I believe there is an incorrect use of VAD. The function get_speech_timestamps used by fasterwhisper is a copy of the function from silero which is intended for complete audios. However, when working with streaming, audio fragments are being received. Silero already includes a utility for this at https://github.com/snakers4/silero-vad/blob/5e7ee10ee065ab2b98751dd82b28e3c6360e19aa/utils_vad.py#L428

I have forked your project to test this: https://github.com/rodrigoGA/whisper_streaming/tree/main
Changing the way VAD is used seemed to improve the results.

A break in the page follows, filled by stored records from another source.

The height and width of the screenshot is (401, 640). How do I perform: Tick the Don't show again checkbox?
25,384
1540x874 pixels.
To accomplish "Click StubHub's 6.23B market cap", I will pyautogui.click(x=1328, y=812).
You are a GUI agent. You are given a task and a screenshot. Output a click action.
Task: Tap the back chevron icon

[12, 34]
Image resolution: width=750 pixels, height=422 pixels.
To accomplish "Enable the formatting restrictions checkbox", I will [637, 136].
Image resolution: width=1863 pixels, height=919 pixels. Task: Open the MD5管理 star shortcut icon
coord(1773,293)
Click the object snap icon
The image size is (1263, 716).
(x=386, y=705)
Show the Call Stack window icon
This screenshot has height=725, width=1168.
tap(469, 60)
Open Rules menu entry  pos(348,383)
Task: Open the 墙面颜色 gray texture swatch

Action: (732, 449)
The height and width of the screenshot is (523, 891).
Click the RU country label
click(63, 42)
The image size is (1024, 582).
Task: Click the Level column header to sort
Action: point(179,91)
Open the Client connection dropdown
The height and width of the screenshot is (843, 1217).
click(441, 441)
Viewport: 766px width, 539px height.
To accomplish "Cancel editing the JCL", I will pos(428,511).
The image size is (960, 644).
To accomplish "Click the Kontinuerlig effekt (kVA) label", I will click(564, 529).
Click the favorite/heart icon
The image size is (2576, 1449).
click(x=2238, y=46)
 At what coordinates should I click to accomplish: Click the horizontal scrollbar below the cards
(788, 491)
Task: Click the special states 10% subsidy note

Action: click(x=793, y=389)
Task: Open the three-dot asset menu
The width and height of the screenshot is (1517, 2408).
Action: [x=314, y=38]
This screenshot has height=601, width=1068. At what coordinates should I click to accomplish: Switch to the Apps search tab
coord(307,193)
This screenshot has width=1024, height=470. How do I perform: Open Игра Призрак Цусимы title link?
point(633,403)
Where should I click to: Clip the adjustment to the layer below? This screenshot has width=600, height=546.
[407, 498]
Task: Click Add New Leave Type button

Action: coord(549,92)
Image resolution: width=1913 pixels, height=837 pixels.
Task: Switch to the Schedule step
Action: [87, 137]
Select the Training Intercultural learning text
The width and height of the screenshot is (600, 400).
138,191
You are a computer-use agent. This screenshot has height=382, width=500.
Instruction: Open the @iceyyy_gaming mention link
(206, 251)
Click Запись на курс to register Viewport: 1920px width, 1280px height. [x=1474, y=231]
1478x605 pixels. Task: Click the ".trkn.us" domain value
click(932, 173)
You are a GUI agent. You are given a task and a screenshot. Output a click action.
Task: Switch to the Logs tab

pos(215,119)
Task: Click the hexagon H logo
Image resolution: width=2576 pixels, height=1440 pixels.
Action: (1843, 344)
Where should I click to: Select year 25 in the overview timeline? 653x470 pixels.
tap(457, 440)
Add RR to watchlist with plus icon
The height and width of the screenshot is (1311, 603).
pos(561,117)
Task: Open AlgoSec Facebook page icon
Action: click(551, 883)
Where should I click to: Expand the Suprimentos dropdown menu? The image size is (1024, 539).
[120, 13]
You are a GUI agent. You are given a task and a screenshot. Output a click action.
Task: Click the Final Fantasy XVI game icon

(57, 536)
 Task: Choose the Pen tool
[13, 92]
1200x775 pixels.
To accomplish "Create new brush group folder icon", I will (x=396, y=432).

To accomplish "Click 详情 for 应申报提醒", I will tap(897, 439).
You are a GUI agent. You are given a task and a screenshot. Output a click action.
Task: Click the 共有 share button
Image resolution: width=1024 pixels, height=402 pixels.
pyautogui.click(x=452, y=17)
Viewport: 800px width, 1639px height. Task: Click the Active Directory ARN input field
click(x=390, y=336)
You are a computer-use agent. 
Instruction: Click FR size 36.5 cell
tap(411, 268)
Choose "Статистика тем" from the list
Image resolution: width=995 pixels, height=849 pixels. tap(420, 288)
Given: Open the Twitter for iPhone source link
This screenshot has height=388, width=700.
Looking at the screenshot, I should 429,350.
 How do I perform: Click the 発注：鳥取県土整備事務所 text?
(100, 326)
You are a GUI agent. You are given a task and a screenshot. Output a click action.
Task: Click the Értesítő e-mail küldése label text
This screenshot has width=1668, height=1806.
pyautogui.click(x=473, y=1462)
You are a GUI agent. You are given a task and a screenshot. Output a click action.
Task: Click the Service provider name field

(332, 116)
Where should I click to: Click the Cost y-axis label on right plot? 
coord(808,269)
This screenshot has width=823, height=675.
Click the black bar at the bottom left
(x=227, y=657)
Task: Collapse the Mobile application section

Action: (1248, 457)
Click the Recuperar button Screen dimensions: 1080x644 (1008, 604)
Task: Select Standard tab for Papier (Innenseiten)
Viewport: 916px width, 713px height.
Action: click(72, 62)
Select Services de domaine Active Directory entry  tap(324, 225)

One of the main drawbacks I found is the delay in obtaining the transcription, which gives an unpleasant feeling, especially when the conversation ends, as no transcription is received for a few seconds. Therefore, I created a class based on VAD to flush the buffer once it detects that the user has not spoken for 0.5 seconds https://github.com/rodrigoGA/whisper_streaming/blob/main/voice_activity_controller.py
In this file, you can find an example that transcribes from the microphone: https://github.com/rodrigoGA/whisper_streaming/blob/main/mic_test_whisper_streaming.py
It greatly improves the feeling of real-time transcription, perhaps a similar idea can be applied. I say feeling because I haven't done any serious performance testing.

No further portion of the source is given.